A special permit issued by federal regulators in 2019 allowed the company to ship as much as 3 million gallons of LNG per day via specialized rail tankers nearly 200 miles from Wyalusing to a port in Gibbstown, N.J. The project has drawn intense opposition over public safety, health and environmental concerns over having so-called “bomb trains” carrying highly flammable LNG through populated areas.
In a letter dated Nov. 29, the company sought to renew its permit through Dec. 1, 2025. The permit expired Nov. 30.
The letter came as work on the Wyalusing site has been on hold for more than a year and the plan faces significant economic, political and regulatory headwinds. The company said in previous public filings that it expected the $800 million project
to be operational in the first quarter of 2022 but as time went on, those expectations failed to materialize.
The company has said in federal regulatory filings that it had “not issued a final notice to proceed to our engineering, procurement and construction contractors” and that it had “repurposed” approximately $17 million of engineering and equipment to another company project.
The letter seeking the special permit renewal acknowledged some of the challenges.
“During the period since the special permit was issued, ETS and its affiliates, including New Fortress Energy Inc. and others across the natural gas production, transportation and distribution industry have experienced a pandemic, massive supply chain and workforce disruptions, and widespread economic and political uncertainties,” the letter said.
“Although these setbacks have impacted the original business models and construction timelines that were in place when our special permit application was submitted,” the letter continued, “they have not altered NFE’s support for the Wyalusing Facility project, which will produce and sell the LNG product that the special permit allows to be transported.”
The prospects for the permit’s renewal are unclear. The PHMSA has said its review can take “days, weeks, or months, depending on a variety of factors.”
The proposed project would start with fracked natural gas being piped via an interconnection from the Marcellus shale region of Pennsylvania and then sent by truck and rail to Gibbstown.
Christopher Guinta, the chief financial officer for Energy Transfer Partners, referred questions to press representatives of New Fortress Energy, who did not respond to an email seeking comment.
However, The Rocket-Courier newspaper of Wyalusing this month quoted company officials as saying that New Fortress was “exploring a number of options related to the Wyalusing project” and that it was “evaluating transportation alternatives as the plans for the project develop.”
Delaware Currents has previously reported that, even with the special permit in hand, too few of the specialized rail tankers that New Fortress would need to transport LNG exist, there is little interest among manufacturers to build them and they can cost as much as $750,000 per tanker to build.

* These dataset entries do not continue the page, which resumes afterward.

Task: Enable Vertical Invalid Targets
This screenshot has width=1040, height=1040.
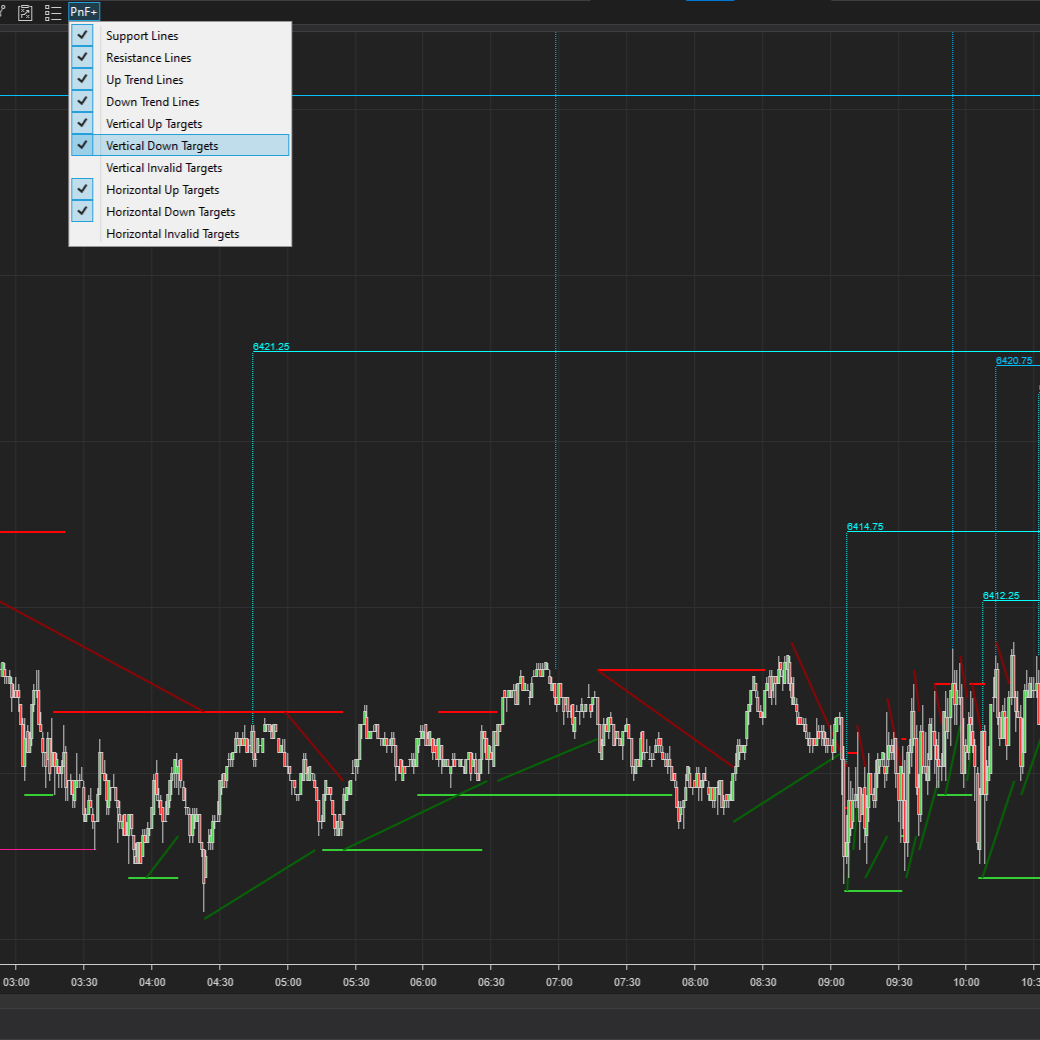Action: point(164,168)
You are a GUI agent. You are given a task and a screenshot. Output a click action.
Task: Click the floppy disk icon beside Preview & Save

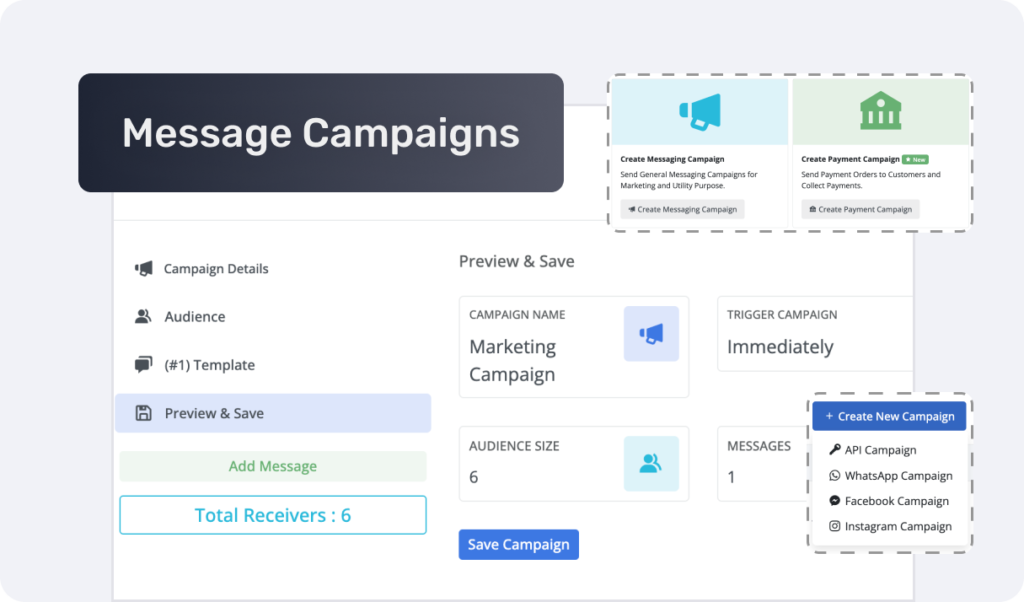(x=144, y=413)
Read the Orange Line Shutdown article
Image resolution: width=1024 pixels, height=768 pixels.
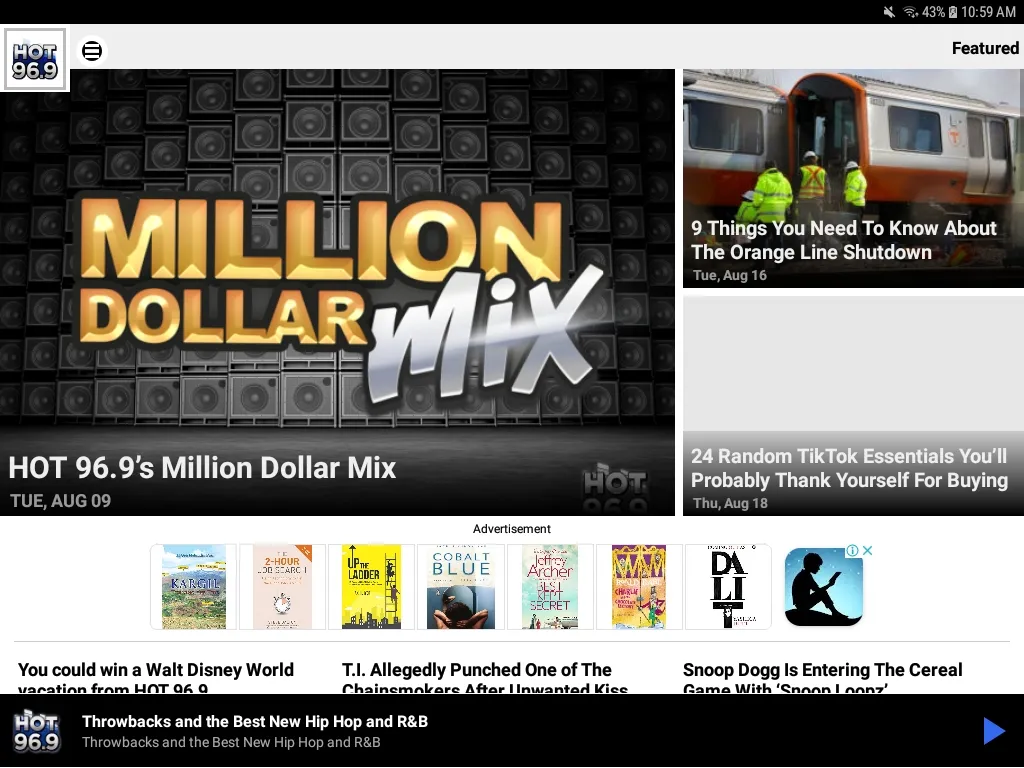pyautogui.click(x=853, y=178)
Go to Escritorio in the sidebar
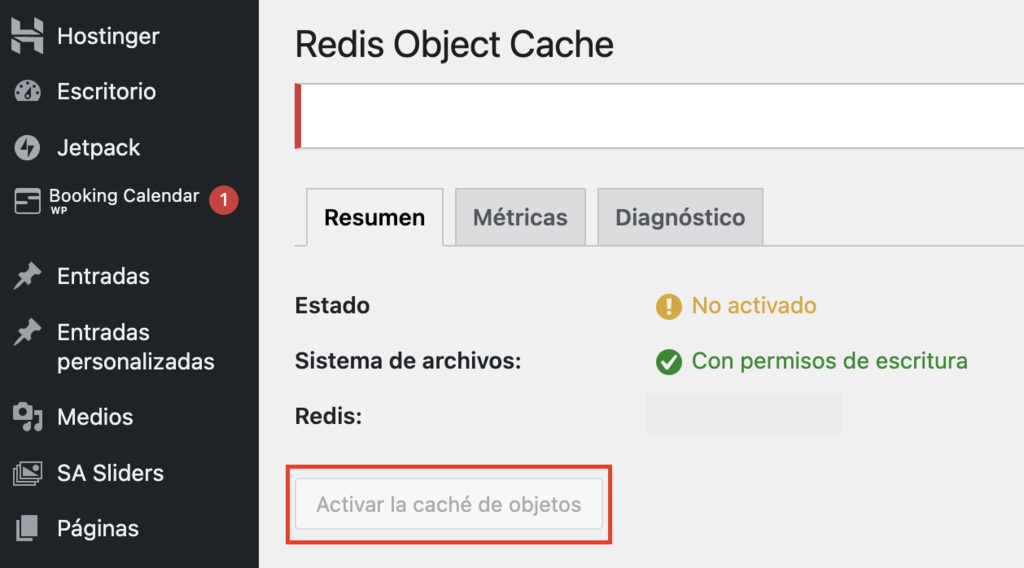Screen dimensions: 1024x568 pos(106,92)
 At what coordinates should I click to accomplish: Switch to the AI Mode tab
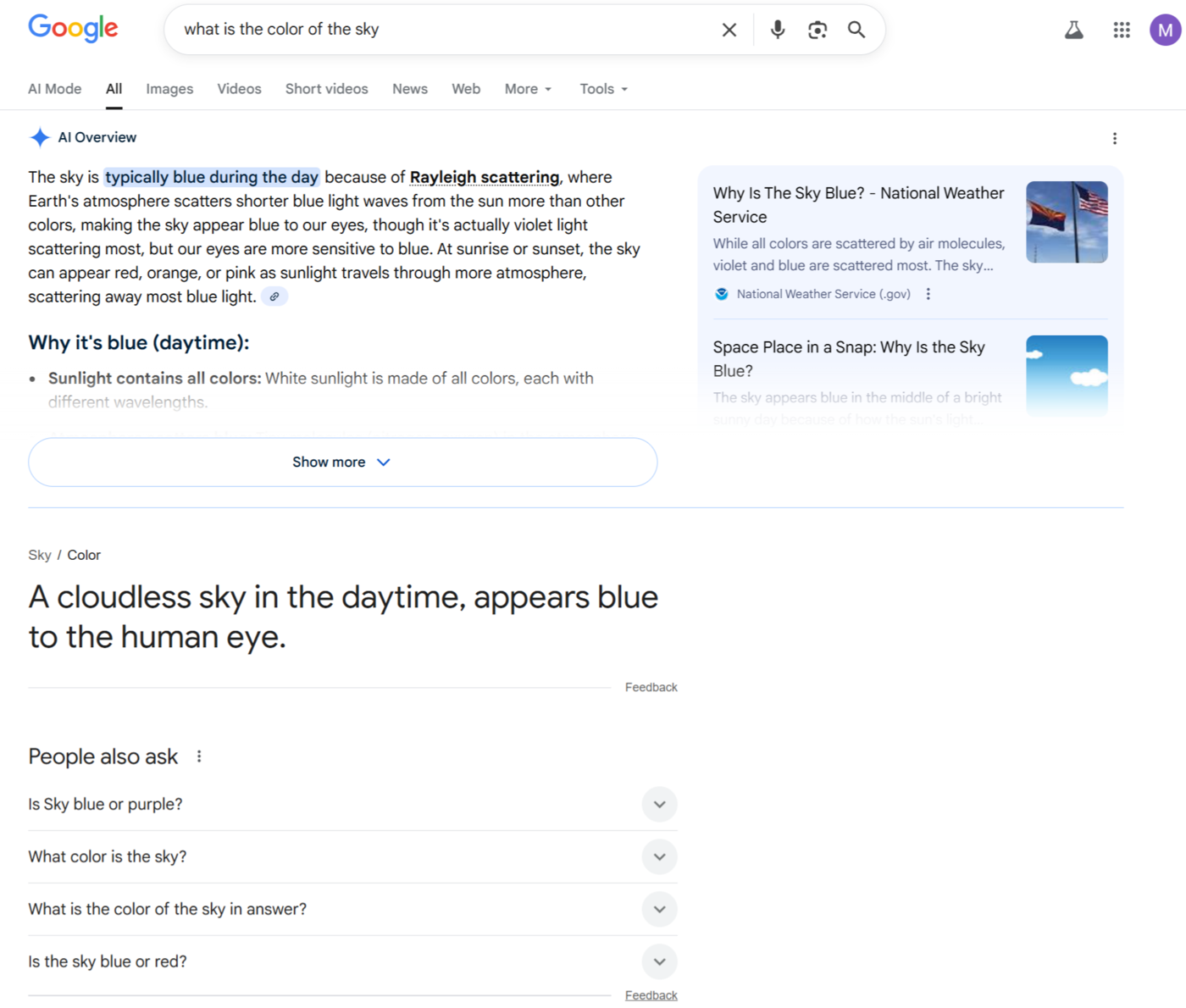55,89

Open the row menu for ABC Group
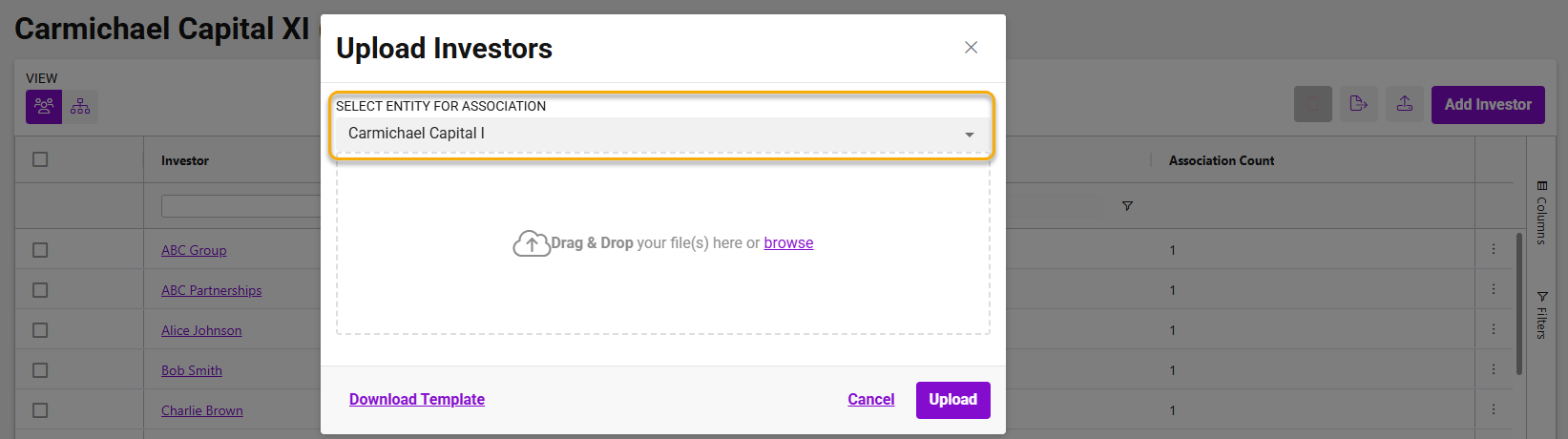[1494, 250]
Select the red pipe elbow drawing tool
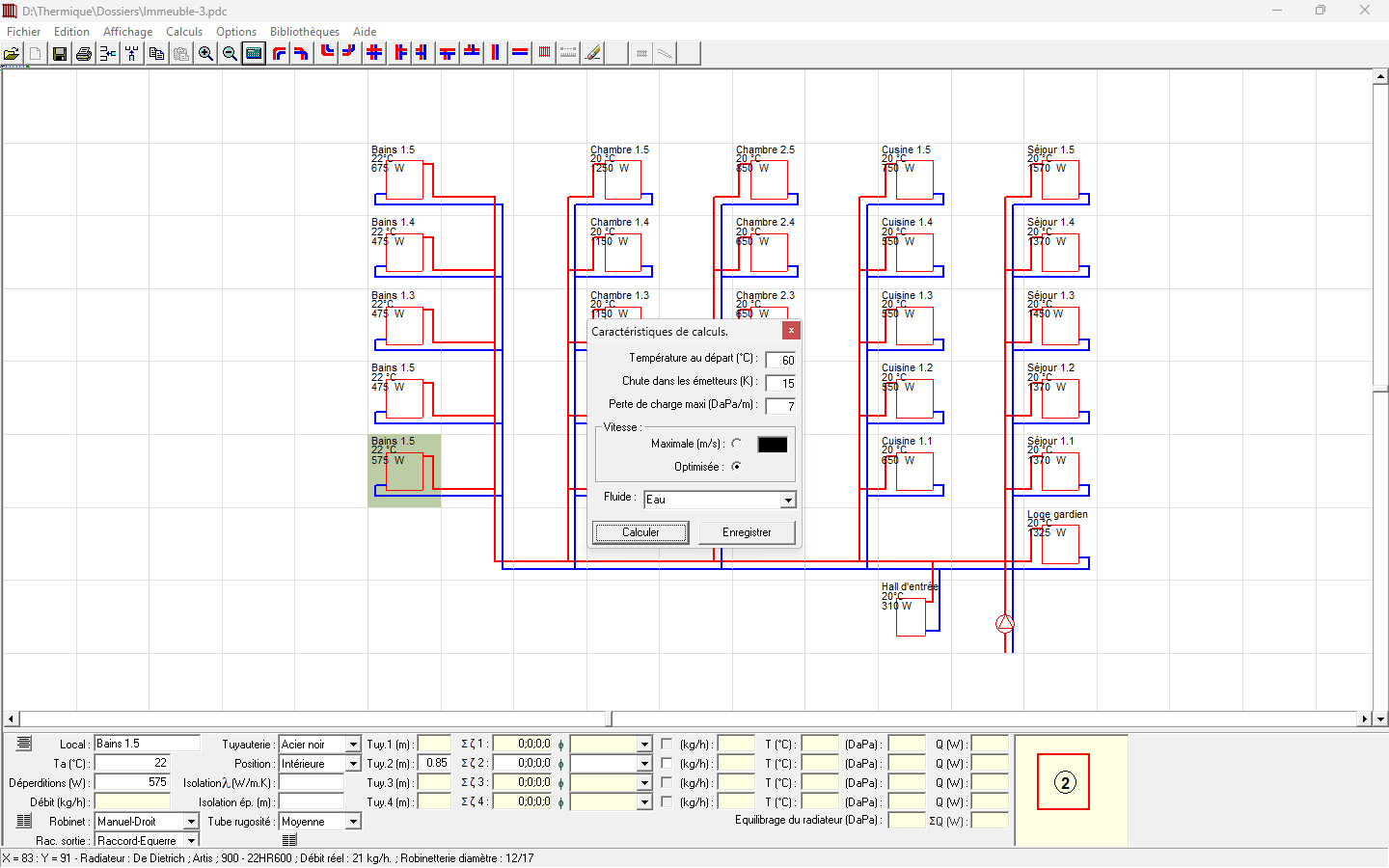Viewport: 1389px width, 868px height. (277, 53)
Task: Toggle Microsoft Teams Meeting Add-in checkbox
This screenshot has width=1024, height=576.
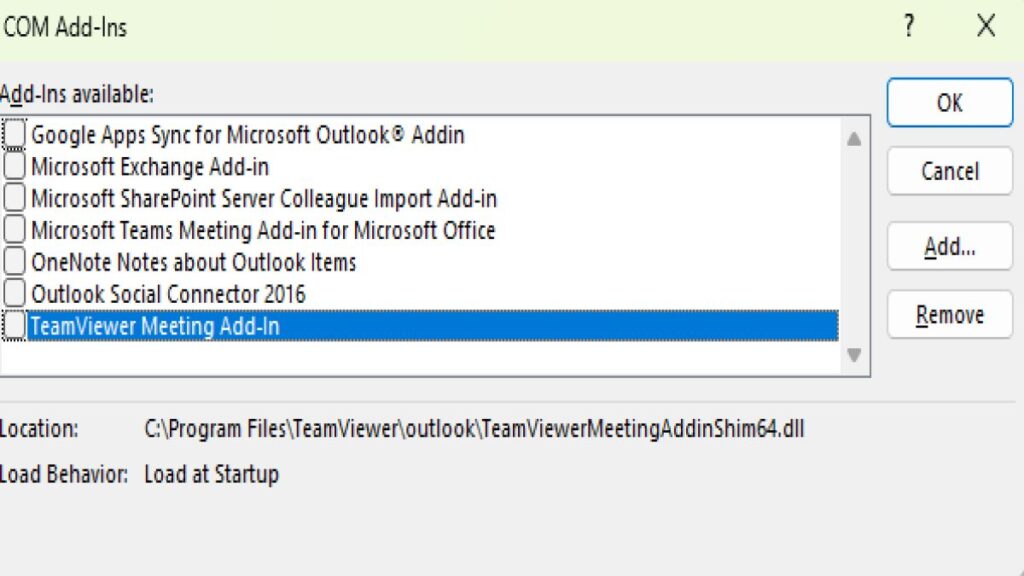Action: pos(15,230)
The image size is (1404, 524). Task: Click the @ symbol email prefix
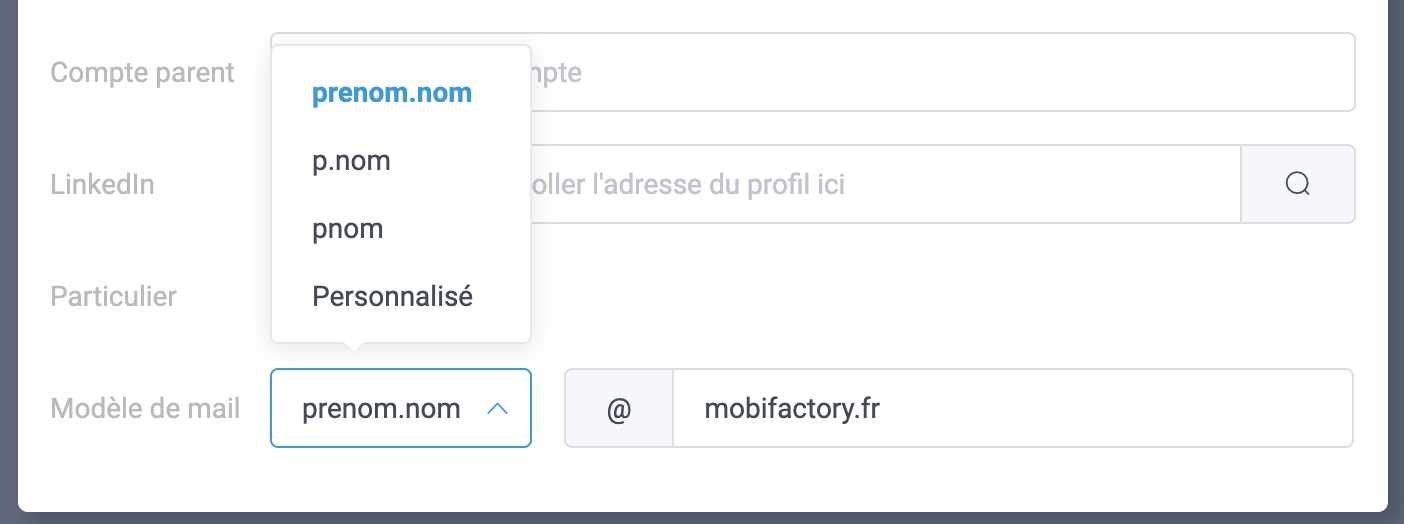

The project calls for as many as 100 LNG rail tankers and/or as many as 400 highway trucks per day snaking through or near densely populated communities, such as Allentown, Philadelphia, Reading, Scranton and Wilkes-Barre, Pa., and Camden, N.J.
While it’s possible the company could still rely on highway tankers to transport LNG, the number of such trucks would have to be drastically increased to match the volume that would otherwise be carried by rail tankers if the company did not gain the special permit renewal.
Two public records requests by Delaware Currents, in April and December, to PennDOT about the project revealed no discussions with the agency about the entirety of the planned highway route.
A voluminous Transportation Impact Assessment dated April 26, 2019, focused on turning lanes and the flow of traffic into the proposed Wyalusing plant. A June 26, 2020, letter from New Fortress to PennDOT spoke of adding turning lanes on Route 6.
“The possible 12-month timeline does fit within NFE’s expected construction schedule and projected commercial operations date,” said the letter, which was from Joe Hoyt, vice president of the development group at New Fortress.
However, in a sign of how the project had stalled, intraoffice emails among PennDOT staffers from last December noted there had been no new developments.
A Dec. 10, 2020, email from Marc Blair, a transportation construction manager at PennDOT, said he had spoken to Hoyt, and “nothing new to add at this time, we agreed that I would contact again 02/2021.”
In reply, another PennDOT staffer, Michael Bender, wryly noted: “June letter had a 12-month window; now it’s a 6-month window with 12 months of work to do if we had a (right-of-way) plan submission today.”
Tellingly, there have been no updates or correspondences this year to PennDOT from New Fortress about the Wyalusing site.